Give the whole listing again, exactly as written.

*DATA LISTING*.
***
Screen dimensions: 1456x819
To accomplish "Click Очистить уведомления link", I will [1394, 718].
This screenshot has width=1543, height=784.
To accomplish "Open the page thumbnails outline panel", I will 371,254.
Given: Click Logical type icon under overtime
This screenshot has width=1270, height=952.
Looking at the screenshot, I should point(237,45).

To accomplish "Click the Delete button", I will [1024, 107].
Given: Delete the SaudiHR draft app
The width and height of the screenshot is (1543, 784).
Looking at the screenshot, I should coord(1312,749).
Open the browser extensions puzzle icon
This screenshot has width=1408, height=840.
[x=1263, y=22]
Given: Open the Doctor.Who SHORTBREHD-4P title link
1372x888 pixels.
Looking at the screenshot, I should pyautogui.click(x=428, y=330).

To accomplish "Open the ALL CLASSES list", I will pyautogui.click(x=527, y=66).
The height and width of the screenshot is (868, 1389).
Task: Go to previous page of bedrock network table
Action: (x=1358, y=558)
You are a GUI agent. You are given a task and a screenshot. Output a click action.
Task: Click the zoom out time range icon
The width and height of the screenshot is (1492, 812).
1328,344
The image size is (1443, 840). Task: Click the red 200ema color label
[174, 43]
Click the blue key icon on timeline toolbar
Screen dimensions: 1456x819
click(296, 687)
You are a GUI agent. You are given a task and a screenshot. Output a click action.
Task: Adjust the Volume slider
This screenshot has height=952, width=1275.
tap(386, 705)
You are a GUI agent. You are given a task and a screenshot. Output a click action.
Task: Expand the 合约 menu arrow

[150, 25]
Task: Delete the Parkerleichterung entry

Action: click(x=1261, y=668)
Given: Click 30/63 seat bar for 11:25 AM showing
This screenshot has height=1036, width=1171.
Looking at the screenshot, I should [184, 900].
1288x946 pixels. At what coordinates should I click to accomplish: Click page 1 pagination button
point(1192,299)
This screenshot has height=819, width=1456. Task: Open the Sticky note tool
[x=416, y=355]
***
*TASK OUTPUT*.
Screen dimensions: 1456x819
To accomplish "Click Очистить уведомления link", I will [1394, 718].
This screenshot has width=1543, height=784.
To accomplish "Open the page thumbnails outline panel", I will 371,254.
Given: Click Logical type icon under overtime
This screenshot has width=1270, height=952.
Looking at the screenshot, I should point(237,45).

To accomplish "Click the Delete button", I will [1024, 107].
Given: Delete the SaudiHR draft app
The width and height of the screenshot is (1543, 784).
Looking at the screenshot, I should coord(1312,749).
Open the browser extensions puzzle icon
This screenshot has width=1408, height=840.
[x=1263, y=22]
Given: Open the Doctor.Who SHORTBREHD-4P title link
1372x888 pixels.
Looking at the screenshot, I should pyautogui.click(x=428, y=330).

To accomplish "Open the ALL CLASSES list", I will pyautogui.click(x=527, y=66).
The height and width of the screenshot is (868, 1389).
Task: Go to previous page of bedrock network table
Action: (x=1358, y=558)
You are a GUI agent. You are given a task and a screenshot. Output a click action.
Task: Click the zoom out time range icon
The width and height of the screenshot is (1492, 812).
1328,344
The image size is (1443, 840). Task: Click the red 200ema color label
[174, 43]
Click the blue key icon on timeline toolbar
Screen dimensions: 1456x819
click(296, 687)
You are a GUI agent. You are given a task and a screenshot. Output a click action.
Task: Adjust the Volume slider
This screenshot has height=952, width=1275.
tap(386, 705)
You are a GUI agent. You are given a task and a screenshot. Output a click action.
Task: Expand the 合约 menu arrow

[150, 25]
Task: Delete the Parkerleichterung entry

Action: click(x=1261, y=668)
Given: Click 30/63 seat bar for 11:25 AM showing
This screenshot has height=1036, width=1171.
Looking at the screenshot, I should [184, 900].
1288x946 pixels. At what coordinates should I click to accomplish: Click page 1 pagination button
point(1192,299)
This screenshot has height=819, width=1456. Task: Open the Sticky note tool
[x=416, y=355]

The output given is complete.